● **Aim of the task**:
Up to the line containing "Screen dimensions: 1254x703", nothing is kept; from that line through the end of the data below, output every line exactly.

=== Information given ===

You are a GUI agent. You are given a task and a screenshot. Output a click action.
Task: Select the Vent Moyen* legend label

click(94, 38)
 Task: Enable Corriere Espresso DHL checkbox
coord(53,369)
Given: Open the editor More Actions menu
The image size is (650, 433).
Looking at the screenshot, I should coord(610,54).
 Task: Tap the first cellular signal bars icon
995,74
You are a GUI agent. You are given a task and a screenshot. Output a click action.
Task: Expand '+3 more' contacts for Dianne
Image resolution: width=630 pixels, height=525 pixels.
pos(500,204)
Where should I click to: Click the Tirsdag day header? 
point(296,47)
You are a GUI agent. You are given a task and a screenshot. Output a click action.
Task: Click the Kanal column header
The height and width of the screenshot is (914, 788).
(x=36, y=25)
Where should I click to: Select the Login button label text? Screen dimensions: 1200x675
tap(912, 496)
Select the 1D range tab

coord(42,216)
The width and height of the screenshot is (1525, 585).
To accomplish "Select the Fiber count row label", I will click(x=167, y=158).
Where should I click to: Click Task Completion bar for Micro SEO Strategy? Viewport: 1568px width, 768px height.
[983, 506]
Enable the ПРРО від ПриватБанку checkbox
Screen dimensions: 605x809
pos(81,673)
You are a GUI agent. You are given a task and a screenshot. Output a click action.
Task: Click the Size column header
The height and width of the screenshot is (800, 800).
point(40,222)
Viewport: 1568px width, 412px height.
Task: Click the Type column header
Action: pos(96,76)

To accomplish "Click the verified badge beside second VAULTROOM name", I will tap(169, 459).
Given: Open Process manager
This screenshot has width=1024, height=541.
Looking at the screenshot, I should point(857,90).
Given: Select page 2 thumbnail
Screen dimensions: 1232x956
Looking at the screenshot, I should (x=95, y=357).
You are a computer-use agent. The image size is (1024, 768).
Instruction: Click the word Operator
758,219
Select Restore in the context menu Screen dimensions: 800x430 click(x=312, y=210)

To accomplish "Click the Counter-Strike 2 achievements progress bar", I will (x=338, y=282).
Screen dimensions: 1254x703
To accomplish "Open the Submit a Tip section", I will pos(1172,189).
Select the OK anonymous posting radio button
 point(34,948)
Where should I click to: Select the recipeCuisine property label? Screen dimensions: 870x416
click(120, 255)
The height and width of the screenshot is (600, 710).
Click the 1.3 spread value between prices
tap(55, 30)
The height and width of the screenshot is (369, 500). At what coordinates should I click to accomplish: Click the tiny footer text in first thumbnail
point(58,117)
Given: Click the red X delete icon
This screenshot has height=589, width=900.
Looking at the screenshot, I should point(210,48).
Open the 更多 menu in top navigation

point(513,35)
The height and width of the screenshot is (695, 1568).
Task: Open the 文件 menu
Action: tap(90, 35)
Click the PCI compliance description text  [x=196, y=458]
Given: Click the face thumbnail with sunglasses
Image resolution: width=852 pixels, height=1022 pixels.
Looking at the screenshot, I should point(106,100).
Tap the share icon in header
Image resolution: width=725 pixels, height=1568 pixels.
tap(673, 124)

===

● **Written reply**:
Screen dimensions: 1254x703
To accomplish "Open the Submit a Tip section", I will pos(1172,189).
Select the OK anonymous posting radio button
 point(34,948)
Where should I click to: Select the recipeCuisine property label? Screen dimensions: 870x416
click(120, 255)
The height and width of the screenshot is (600, 710).
Click the 1.3 spread value between prices
tap(55, 30)
The height and width of the screenshot is (369, 500). At what coordinates should I click to accomplish: Click the tiny footer text in first thumbnail
point(58,117)
Given: Click the red X delete icon
This screenshot has height=589, width=900.
Looking at the screenshot, I should point(210,48).
Open the 更多 menu in top navigation

point(513,35)
The height and width of the screenshot is (695, 1568).
Task: Open the 文件 menu
Action: tap(90, 35)
Click the PCI compliance description text  [x=196, y=458]
Given: Click the face thumbnail with sunglasses
Image resolution: width=852 pixels, height=1022 pixels.
Looking at the screenshot, I should point(106,100).
Tap the share icon in header
Image resolution: width=725 pixels, height=1568 pixels.
tap(673, 124)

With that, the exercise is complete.